El sexo del diablo
El episodio se ha convertido en metáfora y repetido hasta la saciedad. Mientras los turcos cercaban las murallas de la vieja Constantinopla, sus gobernantes se empeñaban en arduas polémicas sobre temas de tan candente actualidad como el sexo de los ángeles, y siempre he sentido curiosidad por saber cuál sería la opinión que el ciudadano medio tendría, no en torno a los ángeles, sino sobre sus discutidores gobernantes. La historia se repite y, si, felizmente, los bárbaros no presionan militarmente sobre nuestras fronteras, es claro que a los españoles se nos plantean arduos desafíos. No me refiero ya a cuestiones a medio y largo plazo, desde nuestro futuro demográfico a la indeterminación de la frontera sur, por sólo poner dos ejemplos, sino a problemas mucho más inmediatos. España, abierta su economía y encorsetada en la disciplina de una unión monetaria acompañada de declinante cohesión, resulta cada vez menos competitiva y queda por ver si la valiente lucha del equipo Rato frente a la inflación es suficiente para remediarlo. El escenario internacional no puede ser menos tranquilizador y ahí sí que el énfasis de nuestros dirigentes sirve de poco. Y el tema vasco, siete meses después de la tregua, continúa sin resolverse y avanzando por la senda de la radicalización política.

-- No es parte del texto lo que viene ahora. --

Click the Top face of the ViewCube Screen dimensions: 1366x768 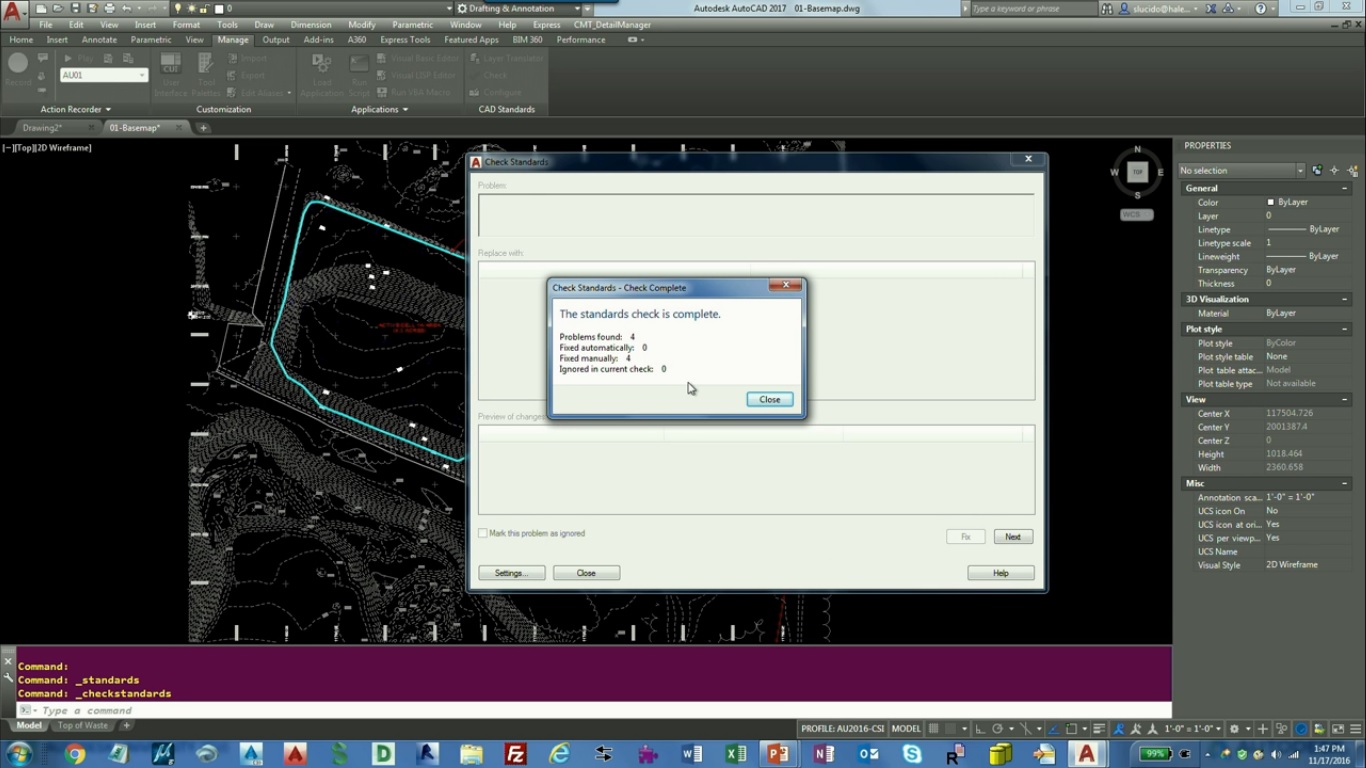pyautogui.click(x=1136, y=171)
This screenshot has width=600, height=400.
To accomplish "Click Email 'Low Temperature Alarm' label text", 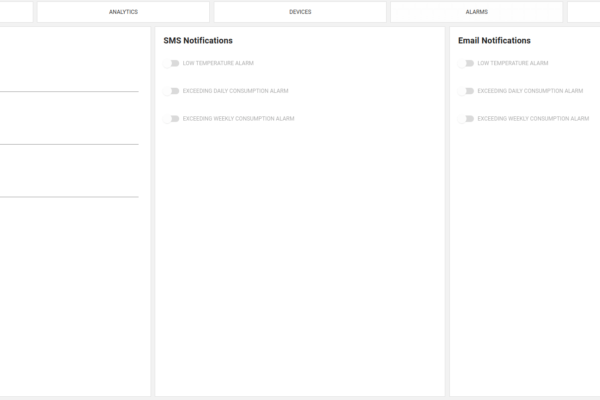I will (513, 63).
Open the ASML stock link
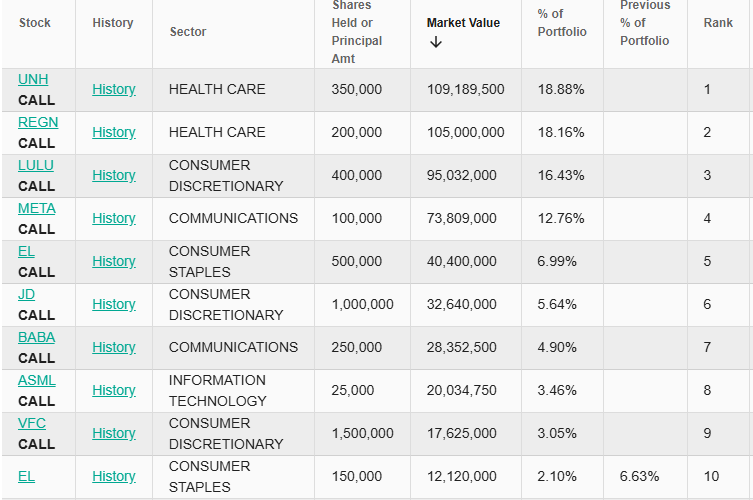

Solamente estas tres cuestiones bastarían para llenar la agenda de nuestra clase política y ocuparla hasta dejarla sin respiro, y los medios de comunicación, que tantas veces han reclamado la función formativa sobre la informativa y editorializado hasta con exceso, deberían exigírselo. Pero sus preocupaciones son otras: la permanente precampaña electoral que, tras las interminables querellas internas sobre las candidaturas, se resuelve no por vía de confrontación de opciones sino de recíprocas imputaciones y que sustituye el tratamiento de los problemas por el mero planteamiento de conflictos que nunca se resuelven.
La iniciativa socialista de los años ochenta de llevar por la vía penal, primero su política televisiva y después sus pretensiones sobre Cataluña, ha tenido imitadores sin cuento. El acoso al PSOE y, especialmente, a González se instrumentó por vía judicial. Otro tanto se intentó hacer con los medios no sumisos. Tras un corto paréntesis, la guerra de escándalos se reanuda ahora. La caza de Piqué y la de Borrell no son más que las puntas emergentes de un inmenso iceberg consistente en la instrumentación del conflicto político, no por la vía del debate, sino de las responsabilidades administrativas y aun penales y de la consiguiente descalificación personal y desprestigio institucional. Las consecuencias, a mi entender, no pueden ser peores.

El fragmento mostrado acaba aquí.